PARTNERSHIPS

Another way for one or more persons to acquire title to real property is in partnership.  There are a number of ways to achieve this.  First, the title deed can simply list the owners and state that they take as “tenants in partnership.”  Second, title can be taken in the name of the partnership.

A partnership is a legal entity which is distinct from its owners.  Thus, when property is taken in partnership it is owned, not by the partners, but by the partnership.   Technically, the partners own shares, not in the real estate, but in the partnership.

Partnership is a tricky and dangerous legal form.  It is tricky, because although partnerships can – and should – be created by a formal written agreement, they can also be created informally, with no written agreement.  The legal definition of a partnership is simply an association of two or more persons to conduct a business for a profit.  California Corporations Code Section 16202(a).  If people act like partners, they may be treated as partners in a later lawsuit, even if they have no formal agreement.

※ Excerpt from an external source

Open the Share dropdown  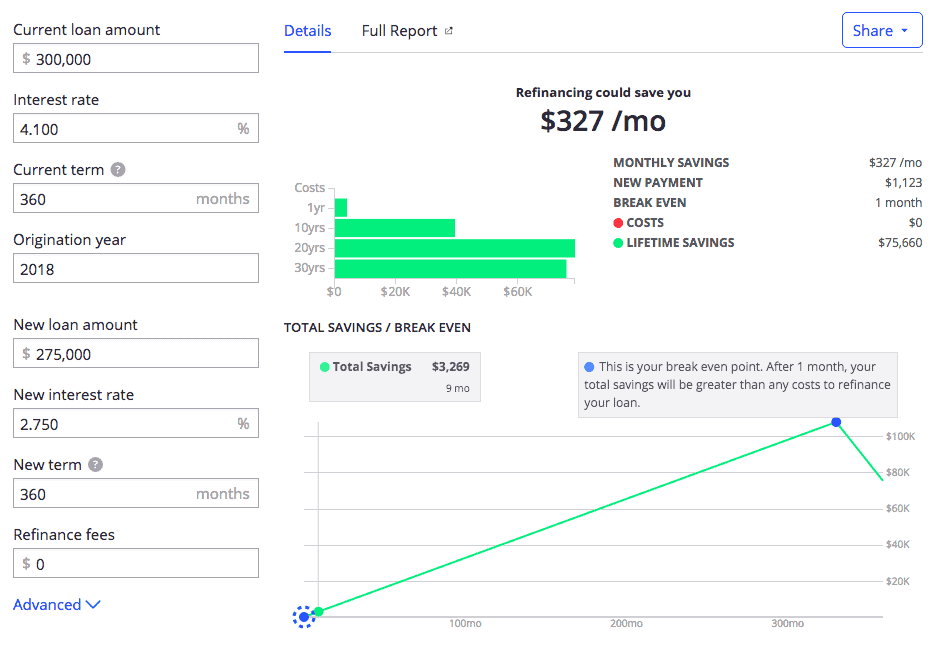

Partnerships are dangerous for several reasons.  First, they provide no protection against creditors.   Each partner is liable for the debts of the partnership.  Thus, if a business is conducted through a partnership, and the business goes bad, this can be a disaster for the individual partners.  Second, each partner has fiduciary duties toward the partnership and its partners.  Partnerships, in short, create many potential liabilities for their partners.

The above discussion concerns only general partnerships.  There is another type of partnership, a limited partnership.  In limited partnerships, there are two types of partners: general partners and limited partners.  Only general partners have personal liability for partnership debts; limited partners ordinarily do not have liability for partnership debts.  Limited partners, however, are not permitted to manage the business; the general partner holds management power.

In the 1970s, real estate was often held by limited partnerships, which then had significant tax advantages.  The tax law, however, was long ago amended to remove most of the advantages for limited partnerships.  As a result, limited partnerships are now rarely used to hold real estate.